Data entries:
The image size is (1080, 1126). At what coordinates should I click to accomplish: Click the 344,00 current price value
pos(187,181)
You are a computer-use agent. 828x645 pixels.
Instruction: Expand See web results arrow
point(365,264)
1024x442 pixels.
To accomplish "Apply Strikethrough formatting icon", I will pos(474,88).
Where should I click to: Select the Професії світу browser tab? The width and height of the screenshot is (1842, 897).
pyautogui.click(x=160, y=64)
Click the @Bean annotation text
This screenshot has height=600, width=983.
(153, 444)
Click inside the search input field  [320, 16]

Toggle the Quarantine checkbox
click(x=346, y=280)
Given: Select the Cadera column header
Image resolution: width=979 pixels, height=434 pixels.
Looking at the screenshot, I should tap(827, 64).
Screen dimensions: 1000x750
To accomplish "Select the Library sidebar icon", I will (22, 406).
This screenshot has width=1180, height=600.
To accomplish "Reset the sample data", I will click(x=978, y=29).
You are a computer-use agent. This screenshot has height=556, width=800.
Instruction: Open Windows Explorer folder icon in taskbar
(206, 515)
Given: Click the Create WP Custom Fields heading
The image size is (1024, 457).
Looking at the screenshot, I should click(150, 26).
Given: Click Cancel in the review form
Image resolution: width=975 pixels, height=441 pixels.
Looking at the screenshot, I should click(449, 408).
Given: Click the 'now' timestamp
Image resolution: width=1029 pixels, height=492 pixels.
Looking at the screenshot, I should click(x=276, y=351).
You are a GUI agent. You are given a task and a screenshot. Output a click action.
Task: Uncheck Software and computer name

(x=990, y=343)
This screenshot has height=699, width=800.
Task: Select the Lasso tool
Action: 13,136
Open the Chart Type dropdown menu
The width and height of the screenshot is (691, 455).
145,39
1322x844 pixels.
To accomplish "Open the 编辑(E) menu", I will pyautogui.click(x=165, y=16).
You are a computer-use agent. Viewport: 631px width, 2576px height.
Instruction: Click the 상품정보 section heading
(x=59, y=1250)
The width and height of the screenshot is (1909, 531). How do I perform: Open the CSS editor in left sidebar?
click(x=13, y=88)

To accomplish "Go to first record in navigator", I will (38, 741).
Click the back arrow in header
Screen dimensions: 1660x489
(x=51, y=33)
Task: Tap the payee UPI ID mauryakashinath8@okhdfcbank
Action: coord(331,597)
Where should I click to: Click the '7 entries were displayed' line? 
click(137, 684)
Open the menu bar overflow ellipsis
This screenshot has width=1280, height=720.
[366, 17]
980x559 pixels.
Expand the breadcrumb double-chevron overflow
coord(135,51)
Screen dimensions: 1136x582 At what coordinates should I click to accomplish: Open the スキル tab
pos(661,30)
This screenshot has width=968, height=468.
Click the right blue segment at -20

ABOUT THIS EXERCISE —
When you reach this point, go back and write out each record above exactly.

RESPONSE AREA —
The image size is (1080, 1126). At what coordinates should I click to accomplish: Click the 344,00 current price value
pos(187,181)
You are a computer-use agent. 828x645 pixels.
Instruction: Expand See web results arrow
point(365,264)
1024x442 pixels.
To accomplish "Apply Strikethrough formatting icon", I will pos(474,88).
Where should I click to: Select the Професії світу browser tab? The width and height of the screenshot is (1842, 897).
pyautogui.click(x=160, y=64)
Click the @Bean annotation text
This screenshot has height=600, width=983.
(153, 444)
Click inside the search input field  [320, 16]

Toggle the Quarantine checkbox
click(x=346, y=280)
Given: Select the Cadera column header
Image resolution: width=979 pixels, height=434 pixels.
Looking at the screenshot, I should tap(827, 64).
Screen dimensions: 1000x750
To accomplish "Select the Library sidebar icon", I will (22, 406).
This screenshot has width=1180, height=600.
To accomplish "Reset the sample data", I will click(x=978, y=29).
You are a computer-use agent. This screenshot has height=556, width=800.
Instruction: Open Windows Explorer folder icon in taskbar
(206, 515)
Given: Click the Create WP Custom Fields heading
The image size is (1024, 457).
Looking at the screenshot, I should click(150, 26).
Given: Click Cancel in the review form
Image resolution: width=975 pixels, height=441 pixels.
Looking at the screenshot, I should click(449, 408).
Given: Click the 'now' timestamp
Image resolution: width=1029 pixels, height=492 pixels.
Looking at the screenshot, I should click(x=276, y=351).
You are a GUI agent. You are given a task and a screenshot. Output a click action.
Task: Uncheck Software and computer name

(x=990, y=343)
This screenshot has height=699, width=800.
Task: Select the Lasso tool
Action: 13,136
Open the Chart Type dropdown menu
The width and height of the screenshot is (691, 455).
145,39
1322x844 pixels.
To accomplish "Open the 编辑(E) menu", I will pyautogui.click(x=165, y=16).
You are a computer-use agent. Viewport: 631px width, 2576px height.
Instruction: Click the 상품정보 section heading
(x=59, y=1250)
The width and height of the screenshot is (1909, 531). How do I perform: Open the CSS editor in left sidebar?
click(x=13, y=88)

To accomplish "Go to first record in navigator", I will (38, 741).
Click the back arrow in header
Screen dimensions: 1660x489
(x=51, y=33)
Task: Tap the payee UPI ID mauryakashinath8@okhdfcbank
Action: coord(331,597)
Where should I click to: Click the '7 entries were displayed' line? 
click(137, 684)
Open the menu bar overflow ellipsis
This screenshot has width=1280, height=720.
[366, 17]
980x559 pixels.
Expand the breadcrumb double-chevron overflow
coord(135,51)
Screen dimensions: 1136x582 At what coordinates should I click to accomplish: Open the スキル tab
pos(661,30)
This screenshot has width=968, height=468.
Click the right blue segment at -20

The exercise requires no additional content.